Developmental regulation of antioxidant enzymes and their impact on neonatal lung disease

Berkelhamer, S. K.; Farrow, K. N.

Antioxid Redox Signal. 2013 Dec 4; 21(13):1837-48


Abstract Significance: Deficient antioxidant defenses and compromised ability to respond to oxidative stress burden the immature lung. Routine neonatal therapies can cause increased oxidative stress with subsequent injury to the premature lung. Novel therapeutic approaches to protect the premature lung are greatly needed. RECENT ADVANCES: Live cell imaging with targeted redox probes allows for the measurement of subcellular oxidative stress and for comparisons of oxidative stress across development. Comprehension of subcellular and cell-type-specific responses to oxidative stress may influence the targeting of future antioxidant therapies. CRITICAL ISSUES: Challenges remain in identifying the optimal cellular targets, degree of enzyme activity, and appropriate antioxidant therapy. Further, the efficacy of delivering exogenous antioxidants to specific cell types or subcellular compartments remains under investigation.
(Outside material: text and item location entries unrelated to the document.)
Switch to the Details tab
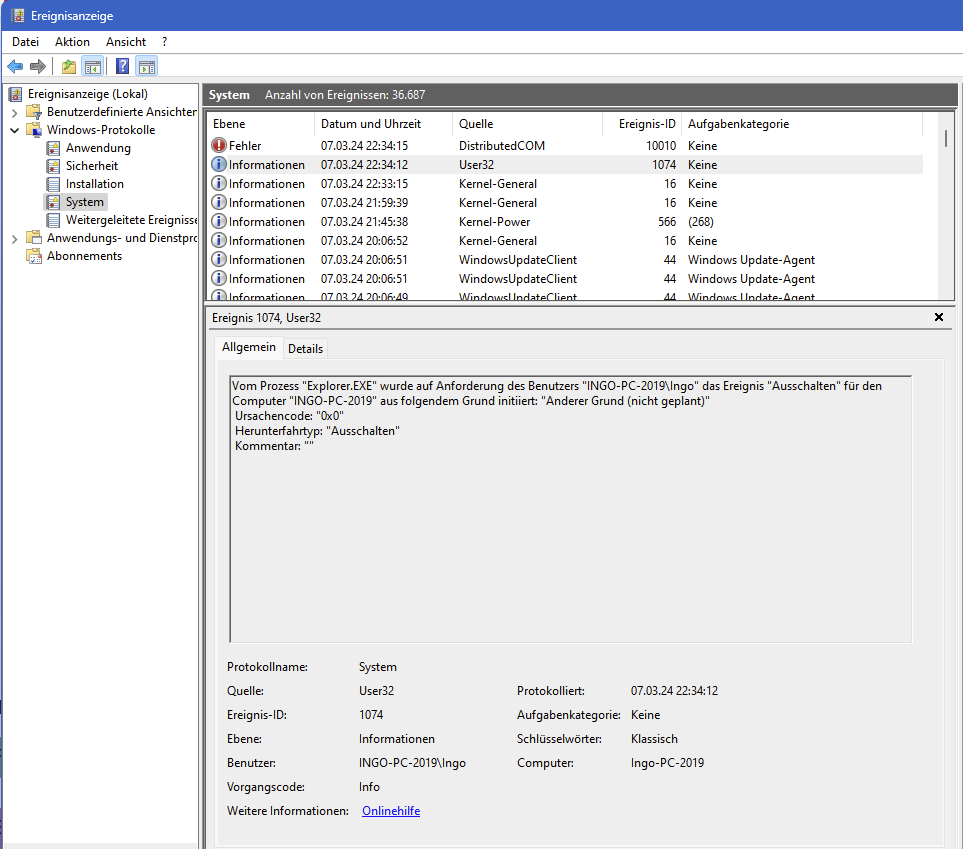Image resolution: width=963 pixels, height=849 pixels. 305,349
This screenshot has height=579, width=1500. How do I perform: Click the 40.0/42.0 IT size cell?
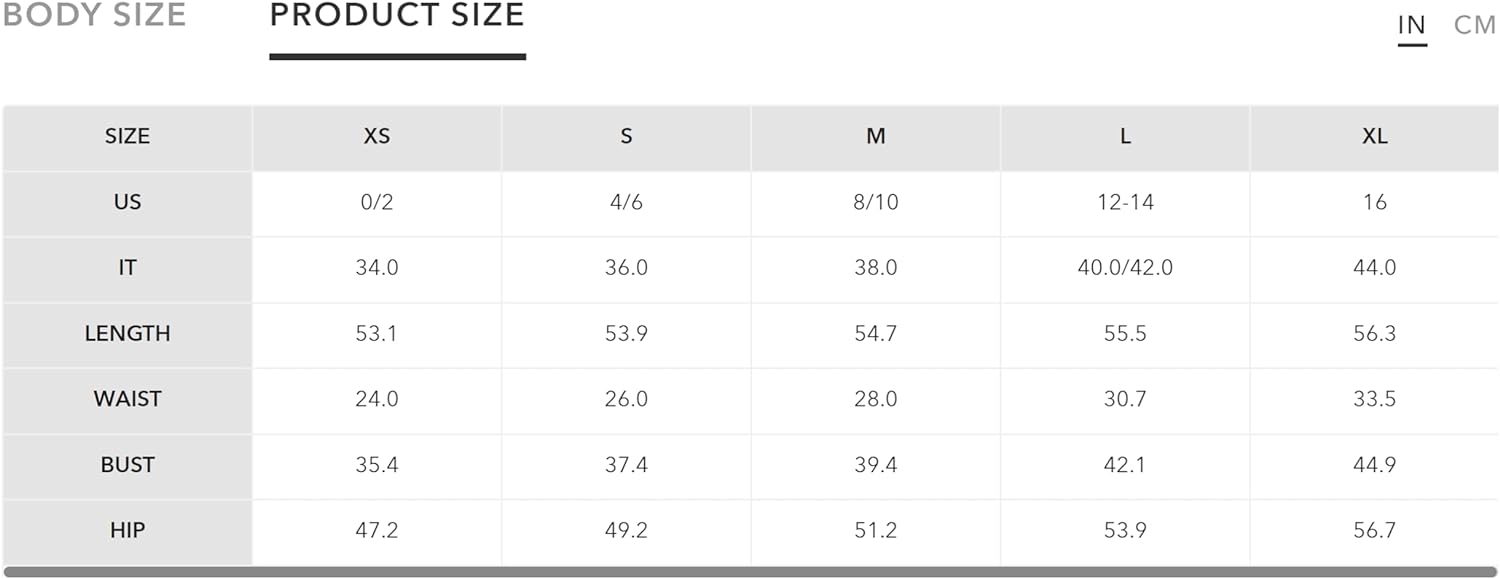pos(1125,269)
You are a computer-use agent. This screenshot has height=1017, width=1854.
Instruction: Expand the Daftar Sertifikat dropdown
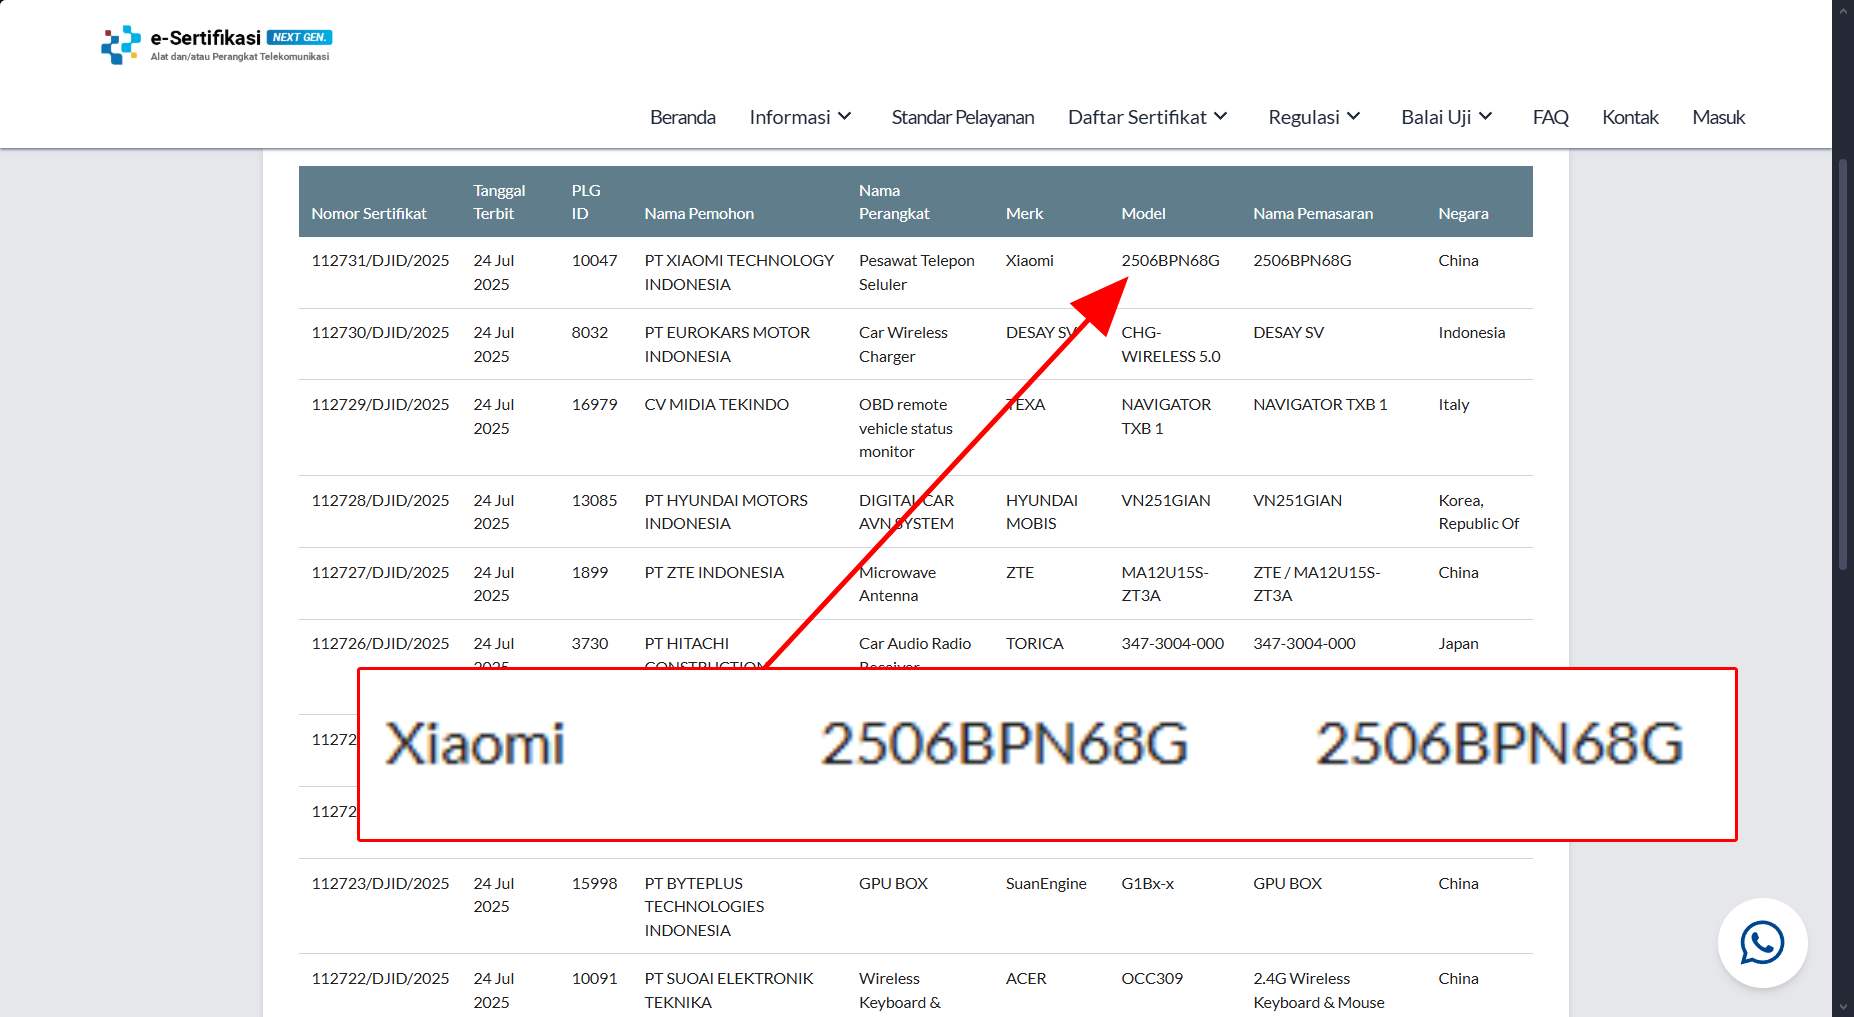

Treatment with a nonselective antioxidant could unintentionally compromise cellular function or impact cellular defense mechanisms and homeostasis. FUTURE DIRECTIONS: Genetic and/or biomarker screening may identify infants at the greatest risk for oxidative lung injury and guide the use of more selective antioxidant therapies. Novel approaches to the delivery of antioxidant enzymes may allow cell type- or cellular organelle-specific therapy. Improved comprehension of the antioxidant enzyme regulation across cell type, cell compartment, gender, and developmental stage is critical to the design and optimization of therapy. Antioxid. Redox Signal. 21, 1837-1848.